Reading the info for kernel option RT_GROUP_SCHED, I find this:

 *Quote:*   

> 
> 
> CONFIG_RT_GROUP_SCHED:                                                  |  
> 
>   |                                                                         |  
> ...

 

Great, so how do I schedule realtime tasks for non-root users? My kernel has this feature enabled, so, for example, let's say I'd like to run MAME with realtime priority or, at least, take almost every cpu resource for itself (and the associated tesks in the same cgroup, of couse). How can I do it? What's the command?

I am on 2.6.39 and automatic cgroups are enabled in my kernel.

thanks!

----------

## SLBMEH

I don't know if you can do it with automatic cgroups... You need to change the file and directory permissions of the cgroup filesystem to allow a user to assign tasks to a cgroup's allocated bandwith...

----------

## VanFanel

I believe automatic cgroups is "automatic" in the sense of creating the cgroups by groupink tasks by user. Hence it would be possible to elevate a cgroup's bandwith, if one has root permissions. 

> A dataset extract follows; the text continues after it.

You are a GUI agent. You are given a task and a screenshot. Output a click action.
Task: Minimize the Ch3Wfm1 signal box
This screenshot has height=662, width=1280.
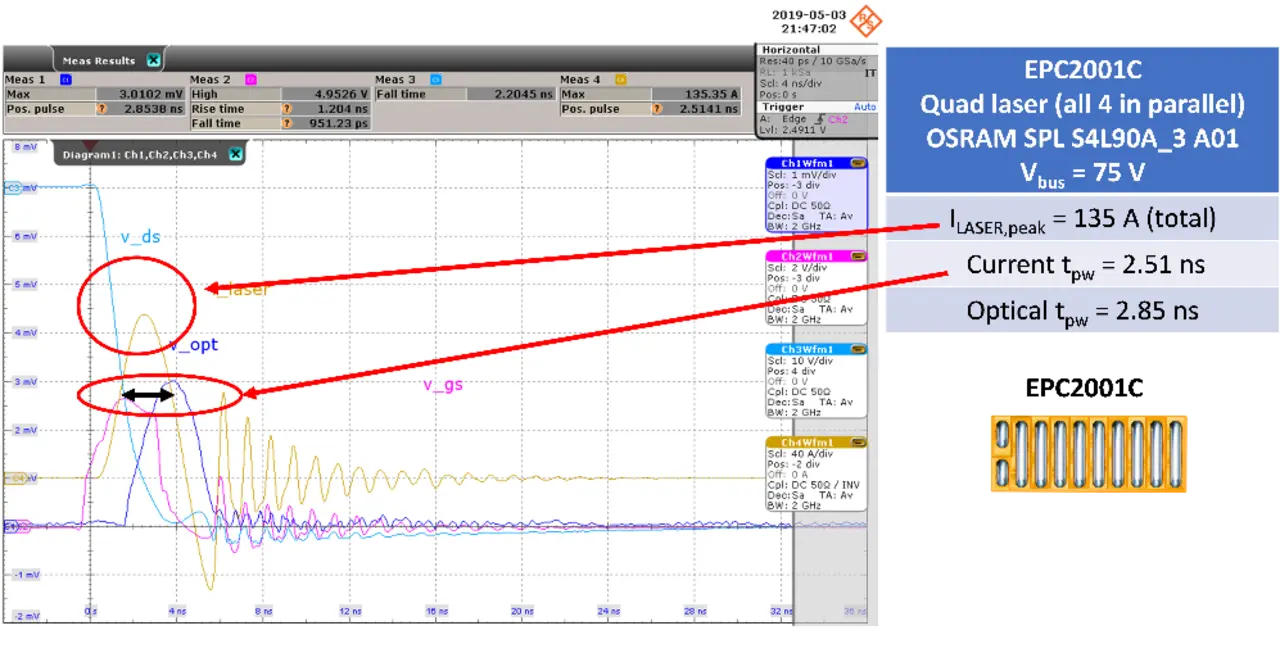[858, 349]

But I don't know how to archieve that, and those features aren't very well documented

----------

## SLBMEH

I have never seen any documentation for automatic.  Grouping all tasks kind of defeats the purpose of a rt scheduler to an extent.  There would still be some benefits of rt scheduling stability.  Perhaps it manages the cgroup pseudofilesystem structure...  Does cpuset have anything to do with the configuration or is that it's own separate thing?  If you have the permissions to the tree where you want to reassign a task you can switch it.  I think I'm going to read the source code to see what automatic actually does.  AFAIK everything else is configured and works similar to the /proc filesystem...

----------

## VanFanel

Ok, please tell me what you find out. My idea would be to rise CPU bandwidth of a given set of tasks (an user's automatically created cgroup, for example).

----------